We chose to stick with the Decision Tree Regressor since it is a very simple model that is easy to interpret. We also continued to use the OneHotEncoder for our categorical features. We also binarized the POPDEN_RURAL variable since it was a continuous variable. We determined the cutoff for this variable in project 3, and binarized it since you can seperate states into rural and urban based on this variable. We also quantailized the Population feature since it was a continuous variable. This allows for the model to better understand the relationship between population and the duration of the power outage.

For our feature engineering, we used GridSearchCV to find the best hyperparameters for our model. We used the following hyperparameters: max_depth, min_samples_split. These are good hyperparameters since they prevent overfitting. The hyperparamters we ended up using are max_depth=3 and min_samples_split=20. These hyperparameters are good since they prevent overfitting and allow the model to generalize well to new data.

Model Performance Compared to Baseline

Although are training R^2 is lower than our baseline model, our testing R^2 is higher. This means that our model is not overfit and is able to generalize well to new data. Our model would average a training R^2 of .25 and testing R^2 of .25. This model is better than our baseline model since the testing R^2 is higher.

Fairness Analysis

Our choice for Group X:

Power outages that occur in the months 1-6.

Our choice for Group Y:

Power outages that occur in the months 7-12.

Evaluation Metric

The evaluation metric that we are going to be using is the R^2.

Null Hypothesis:

Our model is fair. The R^2 for Group X and Group Y are roughly the same, and any differences are due to random chance.

Alternative Hypothesis:

Our model is unfair.

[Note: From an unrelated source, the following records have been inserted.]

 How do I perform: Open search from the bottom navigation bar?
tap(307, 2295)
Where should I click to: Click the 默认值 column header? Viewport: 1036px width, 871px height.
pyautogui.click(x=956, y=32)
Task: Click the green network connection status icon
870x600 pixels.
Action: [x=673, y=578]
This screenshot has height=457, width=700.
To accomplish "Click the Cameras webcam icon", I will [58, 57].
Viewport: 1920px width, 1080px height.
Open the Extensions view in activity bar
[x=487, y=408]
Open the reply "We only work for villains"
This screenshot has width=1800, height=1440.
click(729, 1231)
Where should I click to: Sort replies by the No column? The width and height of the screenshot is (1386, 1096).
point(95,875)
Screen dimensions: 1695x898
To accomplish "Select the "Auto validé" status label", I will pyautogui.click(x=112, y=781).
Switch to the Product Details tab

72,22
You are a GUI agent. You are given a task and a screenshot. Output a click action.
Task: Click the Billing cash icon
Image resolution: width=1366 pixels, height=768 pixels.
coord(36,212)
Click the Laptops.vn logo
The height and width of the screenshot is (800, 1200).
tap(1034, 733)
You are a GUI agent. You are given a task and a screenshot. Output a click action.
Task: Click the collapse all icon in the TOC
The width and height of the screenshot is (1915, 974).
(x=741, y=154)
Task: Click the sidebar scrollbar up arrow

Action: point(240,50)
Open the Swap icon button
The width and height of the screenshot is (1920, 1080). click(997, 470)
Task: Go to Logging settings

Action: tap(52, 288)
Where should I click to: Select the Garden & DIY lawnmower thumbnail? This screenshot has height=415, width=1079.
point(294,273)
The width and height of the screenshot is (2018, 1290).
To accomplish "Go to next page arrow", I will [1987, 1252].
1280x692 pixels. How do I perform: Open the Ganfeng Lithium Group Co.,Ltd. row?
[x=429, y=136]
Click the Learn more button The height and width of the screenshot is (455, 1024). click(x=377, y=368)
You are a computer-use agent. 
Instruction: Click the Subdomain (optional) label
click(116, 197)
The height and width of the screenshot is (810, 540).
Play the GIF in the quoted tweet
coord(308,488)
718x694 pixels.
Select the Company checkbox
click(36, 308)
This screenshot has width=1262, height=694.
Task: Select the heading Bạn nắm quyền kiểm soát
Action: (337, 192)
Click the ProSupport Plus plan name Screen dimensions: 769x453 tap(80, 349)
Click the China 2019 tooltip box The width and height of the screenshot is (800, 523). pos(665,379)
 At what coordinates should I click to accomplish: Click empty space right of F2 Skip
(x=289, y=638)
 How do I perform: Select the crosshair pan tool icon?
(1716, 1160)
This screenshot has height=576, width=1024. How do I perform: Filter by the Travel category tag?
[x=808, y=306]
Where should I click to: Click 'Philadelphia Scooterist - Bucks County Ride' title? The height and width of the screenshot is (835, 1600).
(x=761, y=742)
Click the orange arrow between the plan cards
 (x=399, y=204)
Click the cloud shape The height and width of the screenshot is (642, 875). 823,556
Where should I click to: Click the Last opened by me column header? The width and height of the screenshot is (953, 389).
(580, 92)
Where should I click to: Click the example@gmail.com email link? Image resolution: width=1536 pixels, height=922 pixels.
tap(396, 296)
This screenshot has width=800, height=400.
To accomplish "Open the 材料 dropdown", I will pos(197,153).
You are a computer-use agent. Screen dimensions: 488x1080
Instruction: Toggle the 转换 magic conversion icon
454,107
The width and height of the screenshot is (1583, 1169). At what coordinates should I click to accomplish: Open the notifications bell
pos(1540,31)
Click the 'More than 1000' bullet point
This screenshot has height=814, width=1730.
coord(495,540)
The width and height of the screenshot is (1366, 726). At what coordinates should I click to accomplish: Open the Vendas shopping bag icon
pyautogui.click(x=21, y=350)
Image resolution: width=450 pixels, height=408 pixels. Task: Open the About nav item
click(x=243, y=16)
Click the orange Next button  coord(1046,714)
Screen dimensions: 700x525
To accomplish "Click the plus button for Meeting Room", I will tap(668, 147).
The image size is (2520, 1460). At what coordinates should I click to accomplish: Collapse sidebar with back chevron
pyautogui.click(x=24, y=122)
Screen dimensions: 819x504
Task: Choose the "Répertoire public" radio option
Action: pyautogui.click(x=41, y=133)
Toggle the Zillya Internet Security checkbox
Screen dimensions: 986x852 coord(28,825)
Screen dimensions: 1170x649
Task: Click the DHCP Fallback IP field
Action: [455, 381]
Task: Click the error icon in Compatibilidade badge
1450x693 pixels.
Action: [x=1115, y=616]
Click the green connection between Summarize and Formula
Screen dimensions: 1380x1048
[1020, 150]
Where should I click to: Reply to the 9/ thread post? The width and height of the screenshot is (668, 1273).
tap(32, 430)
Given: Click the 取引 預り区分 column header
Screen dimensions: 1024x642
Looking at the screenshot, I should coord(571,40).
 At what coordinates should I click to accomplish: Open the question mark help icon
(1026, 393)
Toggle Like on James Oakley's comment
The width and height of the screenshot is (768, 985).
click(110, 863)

The R^2 for Group X is higher than the R^2 for Group Y.

Test Statistic, Signifigance Level, P-Value

For our test-statistic, we chose the difference between R^2 scores of Group X and Y. Our alpha or significance level that we are going to be measuring our strength of evidence with is 0.05. After running our permutation tests, we get a p-value of 0.322 which is greater than our significance level of 0.05.

Conclusion

Based on the evidence from our permutation test, we fail to reject the null because our p_value is higher than our significance level of 0.05. This evidence suggests that we cannot support the claim that the R^2 for Group X, our “early” months (1-6), is higher than the R^2 for Group Y, our “later” months (7-12).